## Exercise instructions
1) Please give the beverage-can stove text again, starting with "Pepsi-brand aluminium cans" and going on through "called Pepsi-can stoves.", substituting "aluminum" for "aluminium".
2) Translate this sentence from the beverage-can stove text into Spanish: "The simple design is made entirely from cans (typically soft drink or beer cans) and burns alcohol, typically denatured."

## Quoted passage
----

A beverage-can stove (or pop-can stove) is a homemade, ultra-light portable stove. The simple design is made entirely from cans (typically soft drink or beer cans) and burns alcohol, typically denatured. Countless variations on the basic design exist.
Total weight, including a windscreen/stand, can be less than one ounce (less than 30 g). Due to the low weight compared to some commercial stoves, backpackers can reduce some pack weight with this stove, which makes this design popular among ultralight backpackers. This advantage may be lost or reduced on hiking trips that feature longer gaps between resupply stops, however, because the stove is less efficient and requires more fuel than alternatives such as hexamine fuel tablets, especially when cooking for more than one person.
Pepsi-brand aluminium cans are often used because they have a bottom shape that lends itself to securing the stove's inner wall, and because of this the stoves are sometimes called Pepsi-can stoves.

----

## Material provided
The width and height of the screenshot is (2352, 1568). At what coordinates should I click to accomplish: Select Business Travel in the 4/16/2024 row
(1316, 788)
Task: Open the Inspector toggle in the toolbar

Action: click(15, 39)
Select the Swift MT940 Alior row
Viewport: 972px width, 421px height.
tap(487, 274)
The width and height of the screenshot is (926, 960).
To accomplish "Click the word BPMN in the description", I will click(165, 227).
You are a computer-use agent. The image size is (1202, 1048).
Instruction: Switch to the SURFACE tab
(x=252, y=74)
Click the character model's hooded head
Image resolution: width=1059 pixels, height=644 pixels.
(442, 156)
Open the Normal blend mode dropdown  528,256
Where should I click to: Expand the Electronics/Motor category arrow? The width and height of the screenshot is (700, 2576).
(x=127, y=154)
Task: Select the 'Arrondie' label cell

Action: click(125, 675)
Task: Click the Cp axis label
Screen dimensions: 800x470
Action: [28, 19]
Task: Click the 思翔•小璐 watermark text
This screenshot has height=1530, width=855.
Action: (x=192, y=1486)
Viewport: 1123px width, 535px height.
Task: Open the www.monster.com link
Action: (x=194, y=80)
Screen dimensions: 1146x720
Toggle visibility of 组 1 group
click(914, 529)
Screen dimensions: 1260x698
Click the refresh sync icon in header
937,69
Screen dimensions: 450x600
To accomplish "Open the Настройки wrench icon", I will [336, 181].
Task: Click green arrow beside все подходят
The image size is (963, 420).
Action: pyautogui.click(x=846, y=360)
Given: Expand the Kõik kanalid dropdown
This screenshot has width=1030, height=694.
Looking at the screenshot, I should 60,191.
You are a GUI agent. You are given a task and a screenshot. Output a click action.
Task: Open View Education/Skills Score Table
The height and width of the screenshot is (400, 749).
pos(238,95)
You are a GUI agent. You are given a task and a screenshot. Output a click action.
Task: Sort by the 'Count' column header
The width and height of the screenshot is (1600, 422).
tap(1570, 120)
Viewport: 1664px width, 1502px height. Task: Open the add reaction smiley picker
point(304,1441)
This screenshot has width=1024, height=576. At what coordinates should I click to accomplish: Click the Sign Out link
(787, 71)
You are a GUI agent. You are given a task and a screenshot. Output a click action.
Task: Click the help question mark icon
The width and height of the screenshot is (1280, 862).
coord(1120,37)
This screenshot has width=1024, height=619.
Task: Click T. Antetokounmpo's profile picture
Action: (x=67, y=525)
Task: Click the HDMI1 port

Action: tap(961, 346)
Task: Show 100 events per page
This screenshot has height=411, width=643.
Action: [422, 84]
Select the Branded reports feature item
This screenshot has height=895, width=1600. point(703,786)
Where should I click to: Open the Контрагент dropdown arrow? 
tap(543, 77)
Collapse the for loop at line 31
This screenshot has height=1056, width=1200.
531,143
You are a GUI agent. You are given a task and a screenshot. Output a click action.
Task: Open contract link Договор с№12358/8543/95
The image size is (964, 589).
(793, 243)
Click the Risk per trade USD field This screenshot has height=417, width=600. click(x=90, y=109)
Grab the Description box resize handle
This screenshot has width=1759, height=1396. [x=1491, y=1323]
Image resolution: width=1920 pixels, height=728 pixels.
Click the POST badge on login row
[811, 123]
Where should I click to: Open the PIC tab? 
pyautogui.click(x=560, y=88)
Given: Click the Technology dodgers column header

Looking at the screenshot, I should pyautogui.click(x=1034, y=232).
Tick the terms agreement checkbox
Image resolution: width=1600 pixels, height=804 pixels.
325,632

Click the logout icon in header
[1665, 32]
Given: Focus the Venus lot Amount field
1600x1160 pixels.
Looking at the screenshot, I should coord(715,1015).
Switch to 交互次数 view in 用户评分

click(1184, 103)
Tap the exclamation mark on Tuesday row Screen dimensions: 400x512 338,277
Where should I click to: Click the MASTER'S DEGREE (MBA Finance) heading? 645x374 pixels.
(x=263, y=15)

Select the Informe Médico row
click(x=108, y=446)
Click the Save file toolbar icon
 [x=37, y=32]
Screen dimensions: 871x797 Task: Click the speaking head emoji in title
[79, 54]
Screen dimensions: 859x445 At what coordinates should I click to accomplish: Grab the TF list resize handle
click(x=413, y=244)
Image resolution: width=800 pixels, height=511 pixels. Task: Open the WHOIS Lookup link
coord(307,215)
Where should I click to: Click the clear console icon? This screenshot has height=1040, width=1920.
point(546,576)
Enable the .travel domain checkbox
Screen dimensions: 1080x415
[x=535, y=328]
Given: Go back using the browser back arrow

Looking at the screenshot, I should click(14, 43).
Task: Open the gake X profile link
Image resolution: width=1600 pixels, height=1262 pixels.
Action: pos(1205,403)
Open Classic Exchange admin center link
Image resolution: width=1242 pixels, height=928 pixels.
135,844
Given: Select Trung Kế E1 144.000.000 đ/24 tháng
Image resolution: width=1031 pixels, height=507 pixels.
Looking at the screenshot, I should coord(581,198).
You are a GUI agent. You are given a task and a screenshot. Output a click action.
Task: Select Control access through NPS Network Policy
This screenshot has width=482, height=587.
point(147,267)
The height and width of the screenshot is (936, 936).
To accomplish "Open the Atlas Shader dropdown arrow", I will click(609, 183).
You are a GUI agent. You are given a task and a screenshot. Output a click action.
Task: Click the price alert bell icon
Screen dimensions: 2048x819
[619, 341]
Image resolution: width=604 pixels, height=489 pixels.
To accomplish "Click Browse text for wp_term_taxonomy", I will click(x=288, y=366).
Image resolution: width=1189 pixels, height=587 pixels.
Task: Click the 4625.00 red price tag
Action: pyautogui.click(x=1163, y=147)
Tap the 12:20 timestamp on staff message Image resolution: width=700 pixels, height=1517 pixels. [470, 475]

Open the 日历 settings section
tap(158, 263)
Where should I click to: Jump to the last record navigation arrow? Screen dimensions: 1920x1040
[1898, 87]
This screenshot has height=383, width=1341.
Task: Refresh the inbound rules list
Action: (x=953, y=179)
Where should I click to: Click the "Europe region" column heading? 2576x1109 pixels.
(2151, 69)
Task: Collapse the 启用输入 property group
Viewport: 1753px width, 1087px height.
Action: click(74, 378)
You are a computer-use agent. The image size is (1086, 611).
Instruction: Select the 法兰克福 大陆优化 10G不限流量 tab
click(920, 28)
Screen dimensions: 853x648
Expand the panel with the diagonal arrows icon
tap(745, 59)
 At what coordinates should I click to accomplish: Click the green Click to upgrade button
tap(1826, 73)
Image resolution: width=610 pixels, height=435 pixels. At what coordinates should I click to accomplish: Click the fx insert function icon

----

## Solved tasks
1)
Pepsi-brand aluminum cans are often used because they have a bottom shape that lends itself to securing the stove's inner wall, and because of this the stoves are sometimes called Pepsi-can stoves.

2) El diseño sencillo está hecho enteramente de latas (por lo general, latas de refresco o de cerveza) y quema alcohol, normalmente desnaturalizado.